▶ Passage shown:
---+---

I will admit, when Panama adopted Law 23 in April of 2015 I groaned – “another law, another supervisory body”: as if there weren’t enough already! As lawyers, we are already subject to the Fourth Chamber (Sala Cuarta) of the Supreme Court, as well as being subject to the oversight of the Colegio Nacional de Abogados (Panama’s Law Society). We already had Law 2 (2011) and Law 47 (2013). And yet, neither of these bodies is charged with the oversight and supervision of compliance with AML/CFT rules.
Law 23 (2015), whose purpose is “to prevent money laundering, financing of terrorism and financing of the proliferation of weapons of mass destruction” established the framework for the “Administration Office for Supervision of Non-Financial Subjects”, as part of the Ministry of Economy & Finance. The administrator, Francisco Bustamante, has already participated in meetings to establish a series of training sessions, particularly aimed at operators of the Free Trade Zone in Colon, to ensure best practices are incorporated into policies and manuals, and communicated to all employees that deal with financial transactions. There is a long list of enterprises that will now fall under the supervision of this office, which were previously not supervised by any bodies. To date, supervision had been limited to the Banking Superintendence (banks and trust companies), the Insurance Superintendence (insurance companies & brokers), the Securities Market Superintendence (stock exchanges, brokers & dealers, investment advisers), and the Cooperatives.

---+---

▶ Tasks and exercises:
a) Transcribe the passage on Panama's Law 23 between "I will admit, when" and "with AML/CFT rules.", inclusive.
b) In the entries between the lines holding "I want to click" and "What do you", inclusive, rename "coordinates" to "position" and return only those lines, otherwise unchanged.

▶ Data section:
---+---

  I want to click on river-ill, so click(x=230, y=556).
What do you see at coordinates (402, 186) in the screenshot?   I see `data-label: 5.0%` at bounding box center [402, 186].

---+---

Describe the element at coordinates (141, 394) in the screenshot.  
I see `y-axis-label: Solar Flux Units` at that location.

---+---

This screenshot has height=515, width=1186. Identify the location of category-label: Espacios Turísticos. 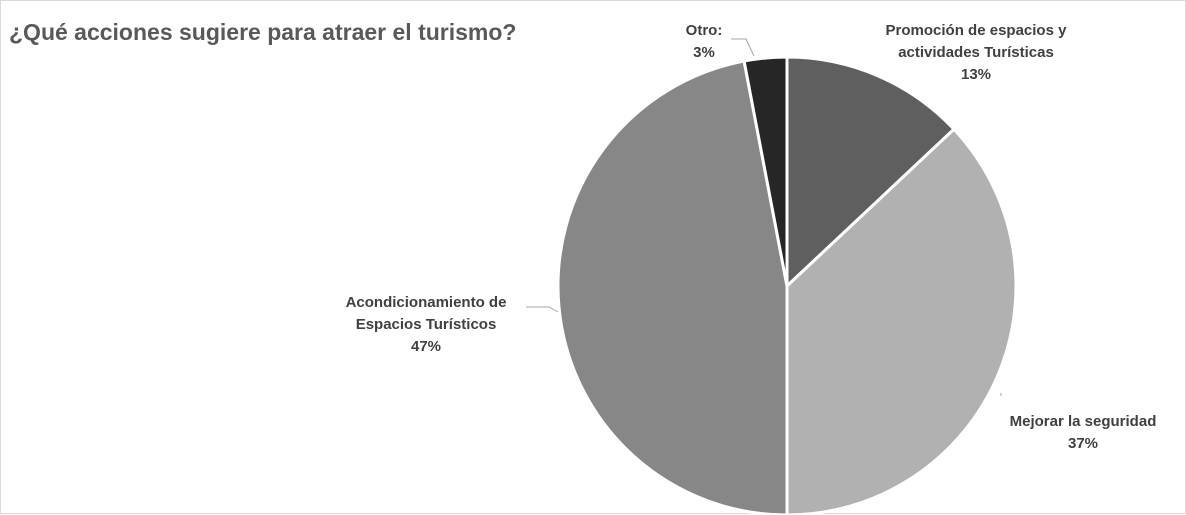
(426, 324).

---+---

▶ List of answers:
a)
I will admit, when Panama adopted Law 23 in April of 2015 I groaned – “another law, another supervisory body”: as if there weren’t enough already! As lawyers, we are already subject to the Fourth Chamber (Sala Cuarta) of the Supreme Court, as well as being subject to the oversight of the Colegio Nacional de Abogados (Panama’s Law Society). We already had Law 2 (2011) and Law 47 (2013). And yet, neither of these bodies is charged with the oversight and supervision of compliance with AML/CFT rules.

b)
  I want to click on river-ill, so click(x=230, y=556).
What do you see at position (402, 186) in the screenshot?   I see `data-label: 5.0%` at bounding box center [402, 186].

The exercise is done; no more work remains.